(Dataset entries)
- - - -

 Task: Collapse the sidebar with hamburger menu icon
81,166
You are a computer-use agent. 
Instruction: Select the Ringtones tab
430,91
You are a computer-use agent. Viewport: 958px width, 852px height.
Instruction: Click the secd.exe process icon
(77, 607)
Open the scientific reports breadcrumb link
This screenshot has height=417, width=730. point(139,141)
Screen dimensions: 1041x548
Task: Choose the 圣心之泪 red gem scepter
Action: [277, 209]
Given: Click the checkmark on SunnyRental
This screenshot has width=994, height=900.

- - - -

Among the lines of the data, find every one that holds "agent" and copy it.

You are a computer-use agent. 
You are a computer-use agent. Viewport: 958px width, 852px height.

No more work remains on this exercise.